Over its 14 tracks and 35 minute run time, the record is divided up into two parts. As the first half goes, Slowthai channels his inner psychopath to make some of the most captivating bangers I’ve heard in a long time. The intro, “45 SMOKE,” sets the perfect tone with its hectic vocals and even crazier lyrics alluding to the British stars greatest thrills. Moments like “VEX” and “DEAD” keep this same energy but with little to no differentiation. Recorded around the time Pop Smoke passed away, “WOT” was the definite standout of this group due to the raw anger and bitterness that possessed Thai when mourning his deceased contemporary. Through cuts like these, the overall dense subject matter and occasional corny line make Slow’s pen game feel pretty average, but his unmatched mic presence and one-of-a-kind flow minimize this issue. On the emotional side of things, “PLAY WITH FIRE” serves as a crucial turning point for Slowthai as his remorseful headspace lets him come face to face with his inner demons. Through all these passionate statements, the 26-year-old is at his best when collaborating. Whether it’s Skepta on “CANCELLED” or A$AP Rocky on “MAZZA”, the presence Slow prides himself with forces both of these respected MCs to think outside the box and deliver performance above their usual status quo. Aside from a few minor flaws, TYRON’s opening leg does a fantastic job at building up tension for a powerful second half.
Emphasized through the lowercase song titles (opposed to the first halves tracks being in all capital letters), it’s clear the LP’s ladder portion holds most of the emotional weight.
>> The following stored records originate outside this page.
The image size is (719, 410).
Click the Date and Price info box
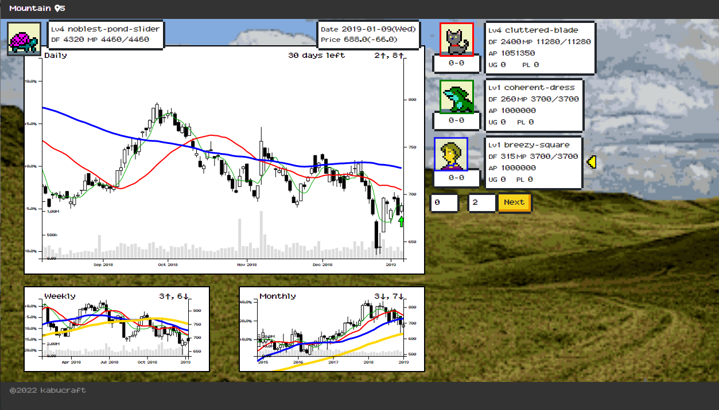pos(368,34)
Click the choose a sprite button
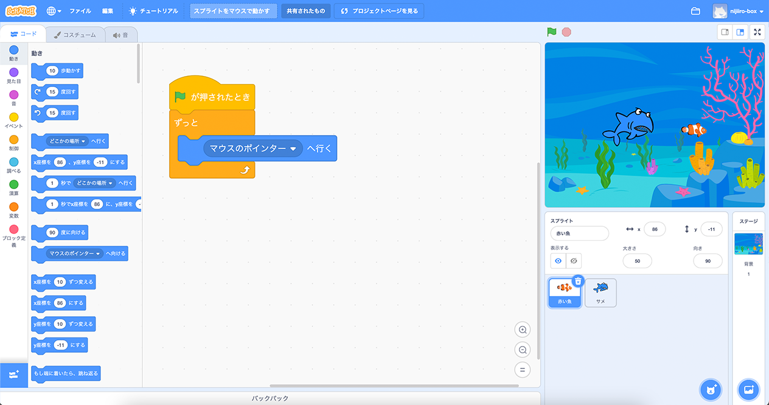 pyautogui.click(x=710, y=389)
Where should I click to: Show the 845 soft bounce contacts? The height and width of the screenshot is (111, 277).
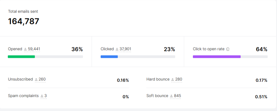(177, 96)
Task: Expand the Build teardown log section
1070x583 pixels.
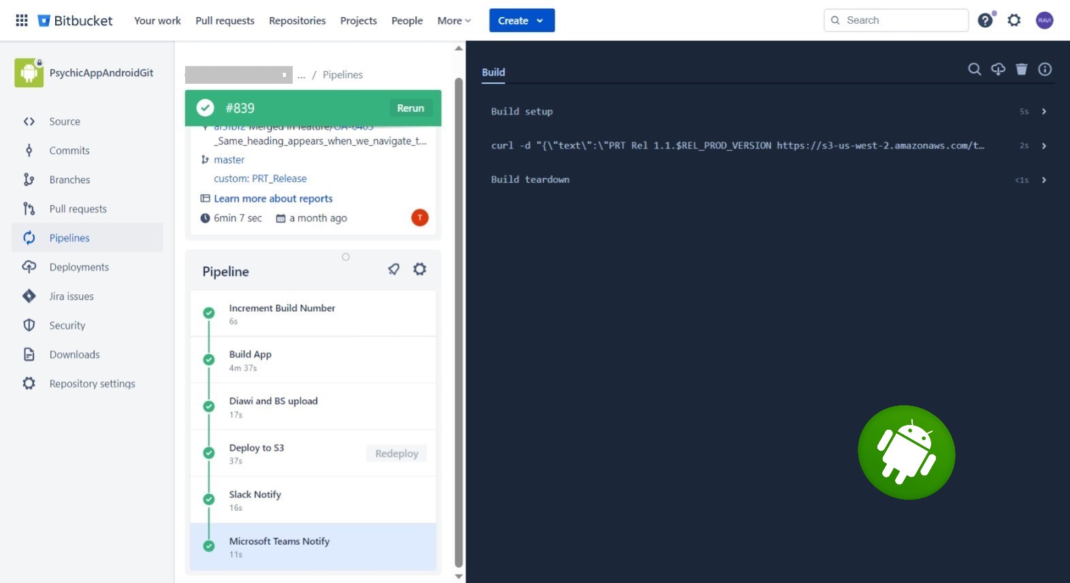Action: [x=1043, y=180]
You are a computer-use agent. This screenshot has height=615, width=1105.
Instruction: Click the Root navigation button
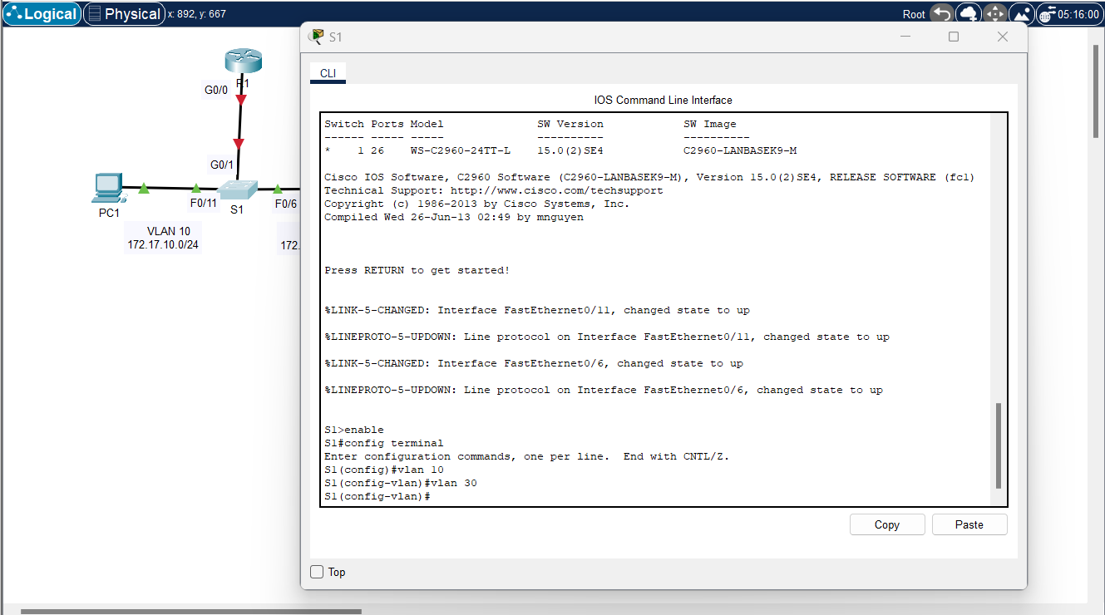coord(913,13)
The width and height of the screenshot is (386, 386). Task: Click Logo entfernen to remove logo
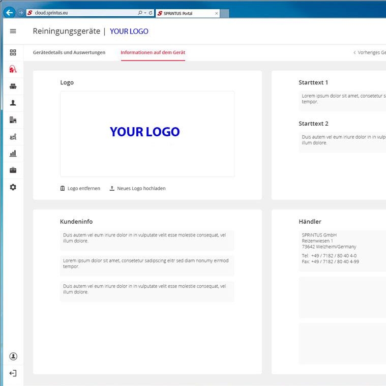(x=80, y=188)
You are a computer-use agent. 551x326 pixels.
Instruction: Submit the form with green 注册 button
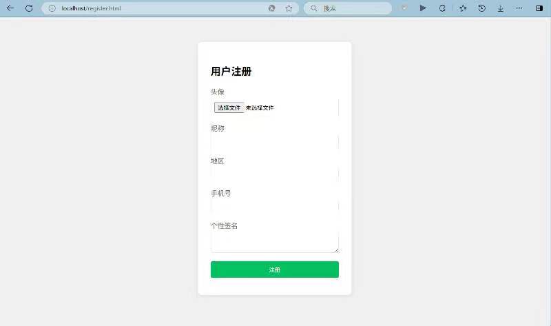point(274,269)
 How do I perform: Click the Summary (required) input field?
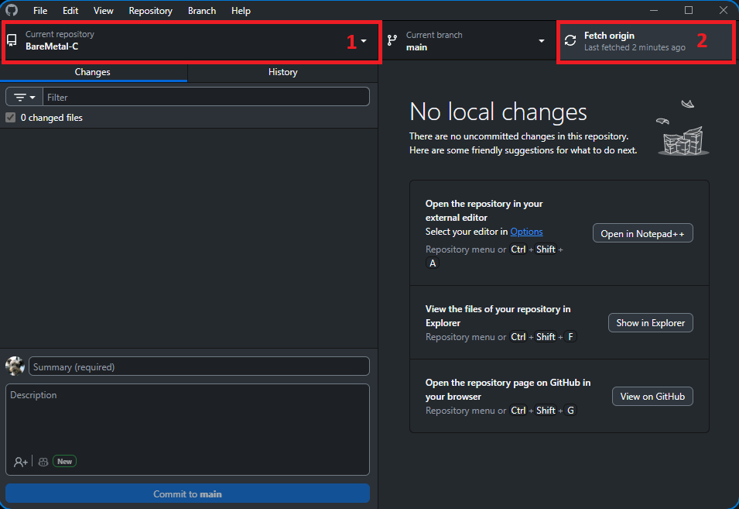click(x=199, y=366)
This principle only becomes more transparent when taking in the heartfelt cries for help on the suicide-ridden “i tried” and the man vs. self struggle of the Deb Never collaboration “push”. From searching for his true purpose on “focus” to feeling empty due to an array of personal losses on “adhd”, the depth and pain within each bar Slowthai exerts is truly heart-wrenching. Despite its integrity, some of the worst cuts on the body of work reside here. Slowthai’s corny lyricism ruins the otherwise solid “nhs” and the James Blake collaboration “Feel Away” breaks the album’s otherwise seamless flow. Teaming up with Florida natives Denzel Curry and Dominic Fike on “terms”, the three artists bring out the best in each other as they deliver intertwined performances that add to the song’s narrative about self-acceptance. As a whole, the record’s closing leg may come with its issues, but it’s still one of the most well-put-together depictions of the struggle with mental health in hip hop’s recent history.
Behind the boards, the entire score is handled super carefully, and it shows. No matter the style Slowthai dives his feet into, each instrumental perfectly complements the various aesthetics he embraces. Whether it’s the intense trap beats of “CANCELLED” and “WOT” or the poppy lo-finess of “i tired” and “feel away,” the array of producers involved in the LP take their job very seriously. The way the hard-hitting drums match the insane aggression of “VEX” or the chopped-up vocals create suspense leading into the climactic “DEAD” are A-1 examples of the well-asserted dynamic between Slowthai and the musical support backing his every move. Another notable quality within the soundscape are the occasional beat switches which do a splendid job connecting the UK rapper’s ideas and also notting together the entire experience. Overall, when it comes to what hip hop has had to offer us in 2021 so far, there are few projects better produced.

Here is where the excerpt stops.